Perasaannya akan terasa lega begitu berhasil memamerkan penisnya
pada wanita dewasa atau anak dengan usia dan bentuk tubuh sesuai
keinginannya. Pada saat melakukan ia seolah-olah bermimpi, tidak
mengetahui keadaan sekitarnya dan tidak menyadari bahaya akan
tertangkap. Setelah itu muncul perasaan menyesal dan takut
ditangkap. Namun, perasaan ini tidak cukup kuat untuk mencegahnya
berbuat ulang pada kesempatan lain.
Dalam
banyak kasus tindakan didahului suatu periode di mana ia pergi ke
suatu tempat sepi dan menunggu sampai hari agak gelap. Namun, ada
pula ekshibisionis yang tidak menghindari suasana ramai sehingga
tidak malu-malu melakukan perbuatannya di toko, kamar tunggu
praktik dokter, atau jendela rumahnya pada siang bolong. Ada pula
yang timbulnya secara impulsif karena perasaan ingin melakukannya
timbul seketika, sehingga tanpa pikir panjang ia menuruti dorongan
hatinya.
Acap
kali seorang ekshibisionis dapat melakukan tindakan pengamanan
supaya tidak tertangkap basah saat melakukannya. Ia teliti dulu
sebelumnya apakah ada pria lain yang mengamatinya atau menutupi
kembali penisnya bila tiba-tiba muncul seseorang yang tidak
diinginkan. Ekshibisionis banyak ditemukan pada usia 20-an dan
banyak di antaranya mengalami kesulitan ereksi dalam aktivitas
seksual lainnya.
Sadis dan menakutkan
Jenis-jenis
parafilia tadi tidak melibatkan kontak seksual yang merugikan
lawan jenis. Tidak demikian dengan sadomasokisme dan paedofilia.

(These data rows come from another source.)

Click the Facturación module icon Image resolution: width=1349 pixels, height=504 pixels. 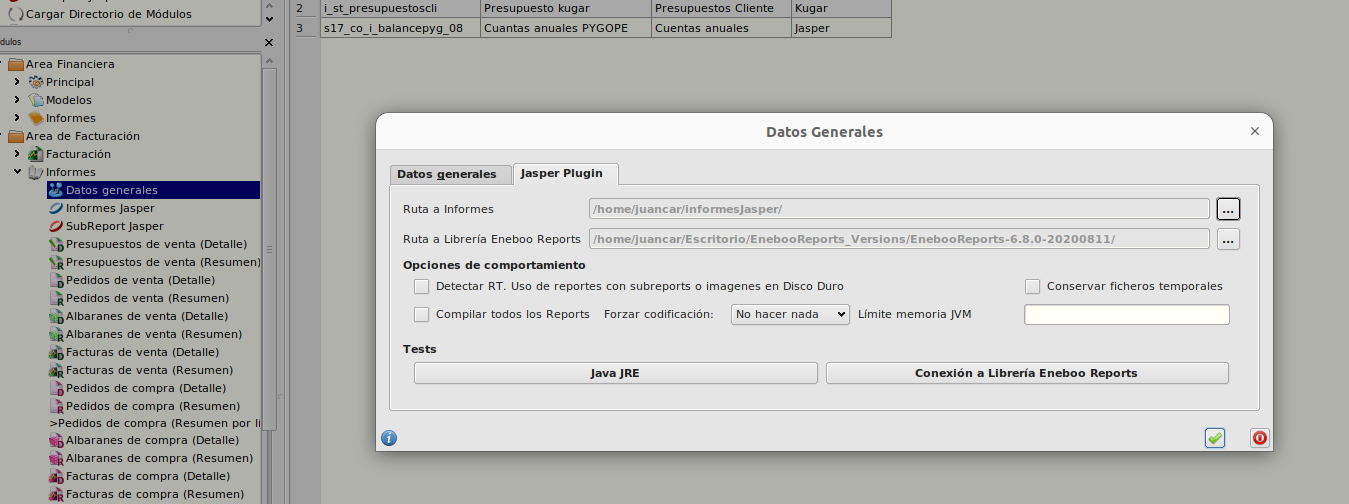click(x=36, y=154)
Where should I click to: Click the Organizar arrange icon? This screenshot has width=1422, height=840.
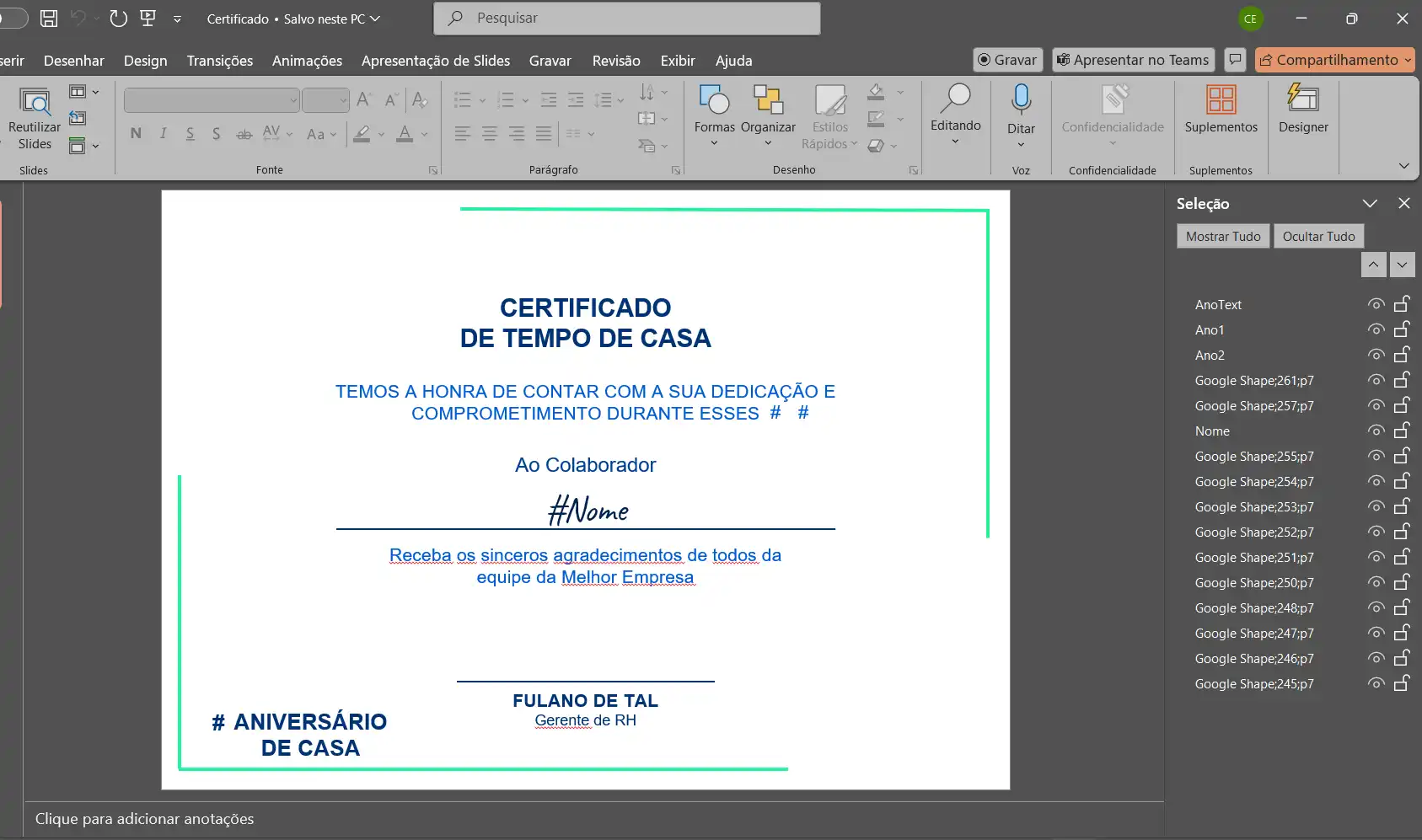coord(767,100)
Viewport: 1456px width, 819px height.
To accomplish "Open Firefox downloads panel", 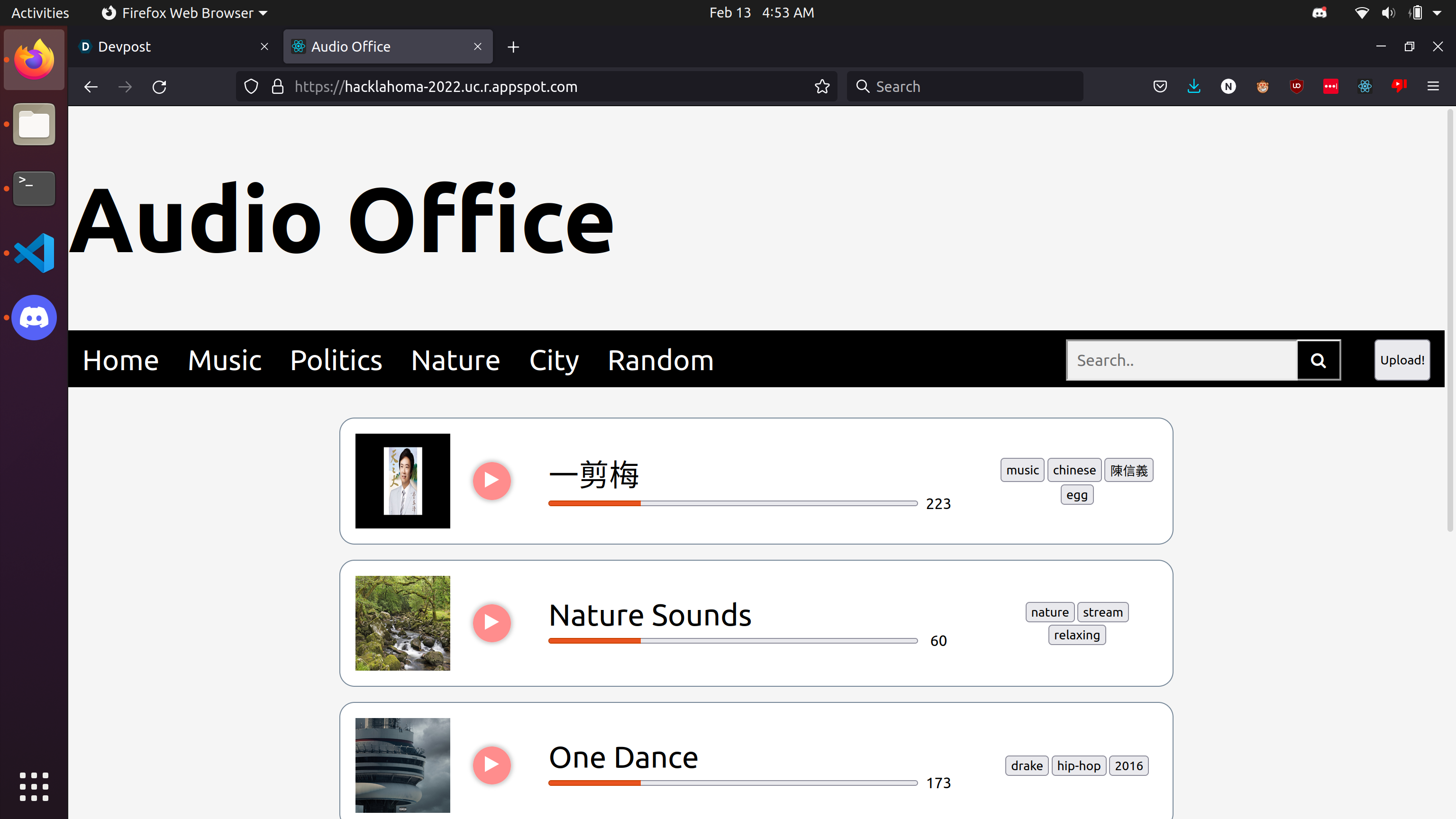I will (x=1194, y=86).
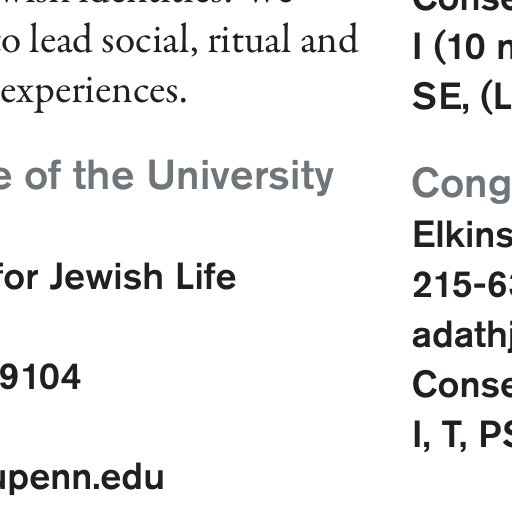Click the word 'Jewish' in bold text
Viewport: 512px width, 512px height.
coord(106,276)
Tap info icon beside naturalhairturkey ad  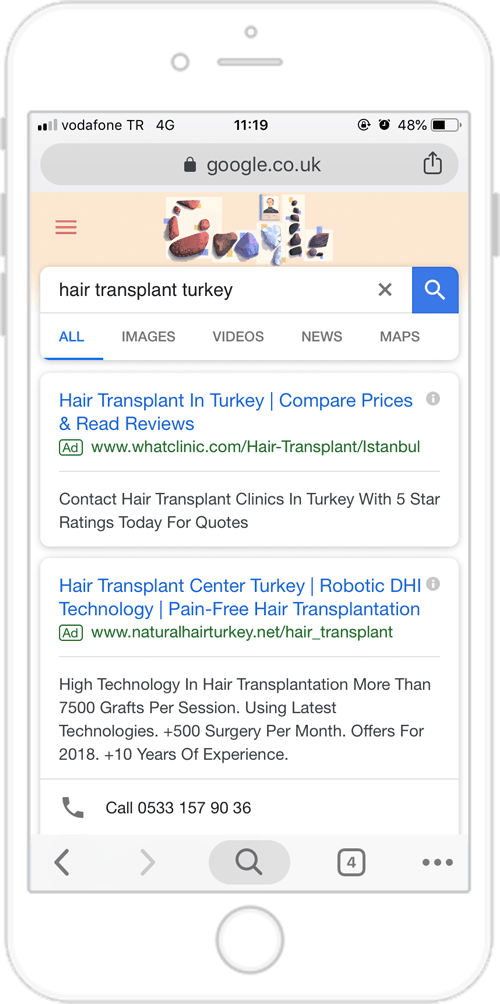(433, 584)
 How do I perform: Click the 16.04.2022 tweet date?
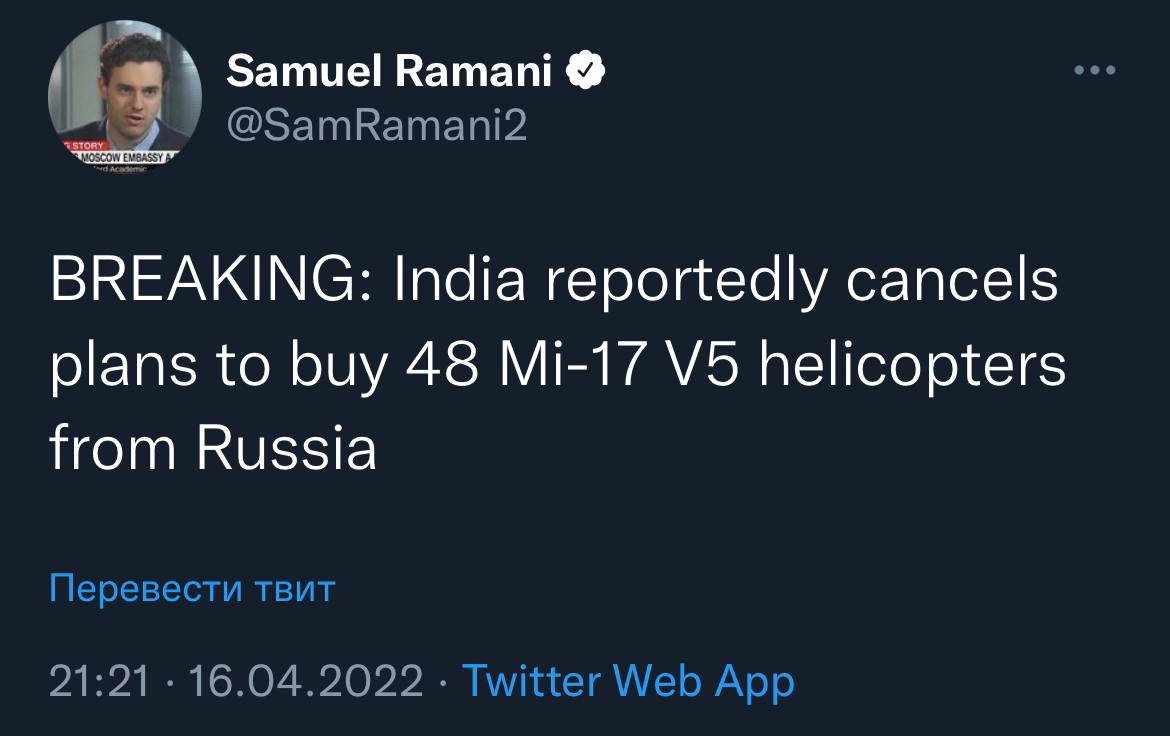point(305,682)

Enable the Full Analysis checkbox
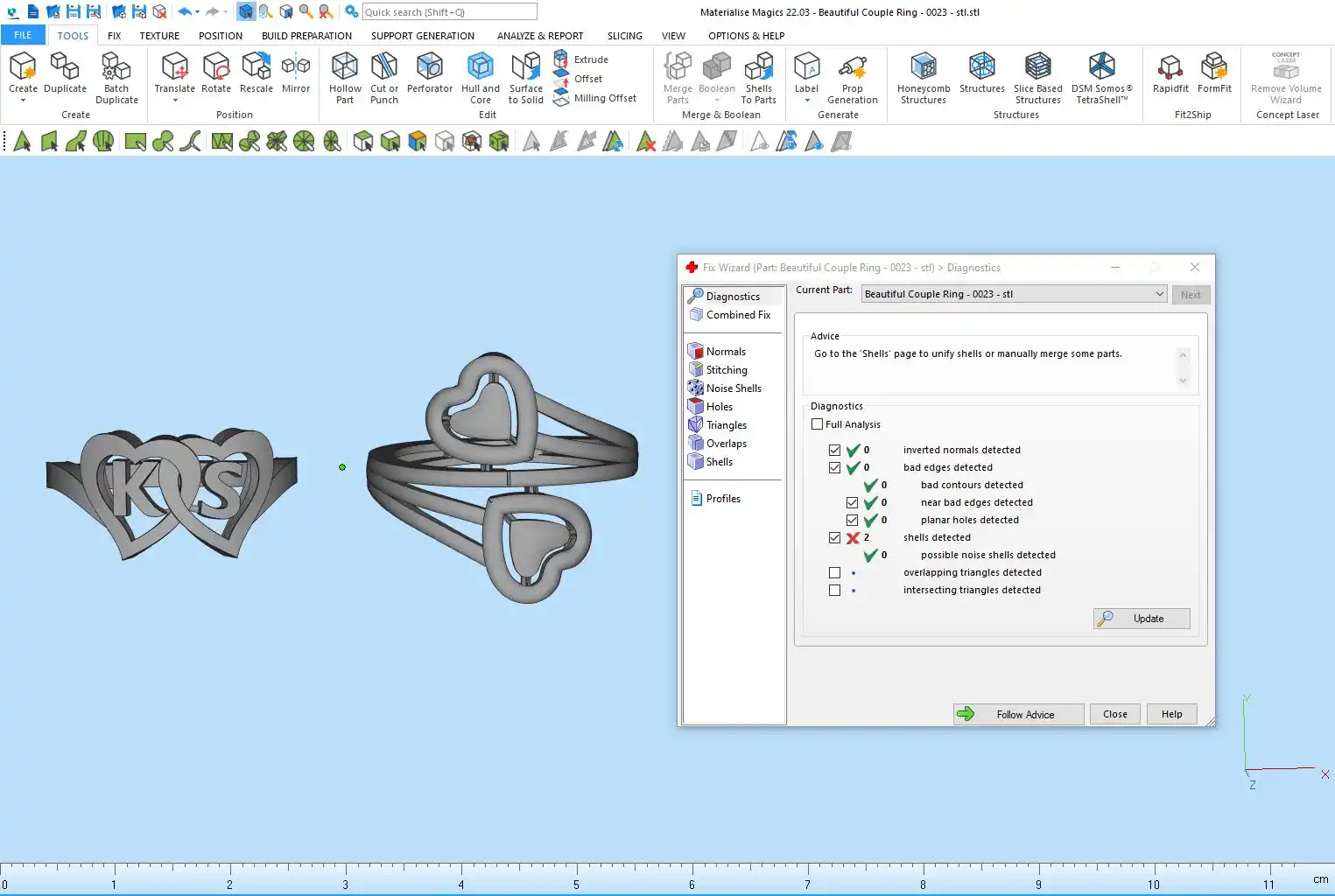[x=818, y=424]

Pada sadomasokisme terdapat penggabungan unsur sadistik dan
masokistik saat melakukan hubungan seksual. Dikatakan sadistik
kalau melukai atau menyakiti orang lain secara sengaja atau dengan
ancaman demi kepuasan seksual. Dibilang masokistik kalau
rangsangan seksual diperoleh ketika menjadi sasaran rasa sakit atau
ancaman rasa sakit.
Meskipun
kelainan itu secara fisik dan psikologis membahayakan, sebagian
besar penderita sadar akan risikonya dan tetap berada dalam
batas-batas yang sebelumnya telah ditentukan.
Yang
lebih menyedihkan bila kelainan itu berupa paedofilia. Sebab,
sasaran kepuasan seksualnya diarahkan pada anak-anak yang belum
puber. Sekitar dua pertiga korban kelainan ini adalah anak-anak
berusia 8 - 11 tahun. Kebanyakan paedofilia menjangkiti pria,
namun ada pula kasus wanita berhubungan seks secara berulang
dengan anak-anak. Banyak kaum paedofil mengenali korbannya,
misalnya saudara, tetangga, atau kenalan. Kaum paedofil
dikategorikan dalam tiga golongan yakni di atas 50 tahun, 20-an hingga
30 tahun, dan para remaja. Sebagian besar mereka adalah para
heteroseksual dan banyak juga para ayah.